Input material:
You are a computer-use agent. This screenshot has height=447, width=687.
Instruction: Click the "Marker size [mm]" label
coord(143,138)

* * *

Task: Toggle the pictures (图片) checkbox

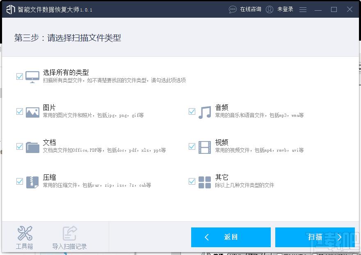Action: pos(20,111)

Goal: Give the records from the line containing "You are a computer-use" through the line containing "coord(143,138)" as a numbered list, leaving out any blank lines.

Solution to this exercise:
1. You are a computer-use agent. This screenshot has height=447, width=687.
2. Instruction: Click the "Marker size [mm]" label
3. coord(143,138)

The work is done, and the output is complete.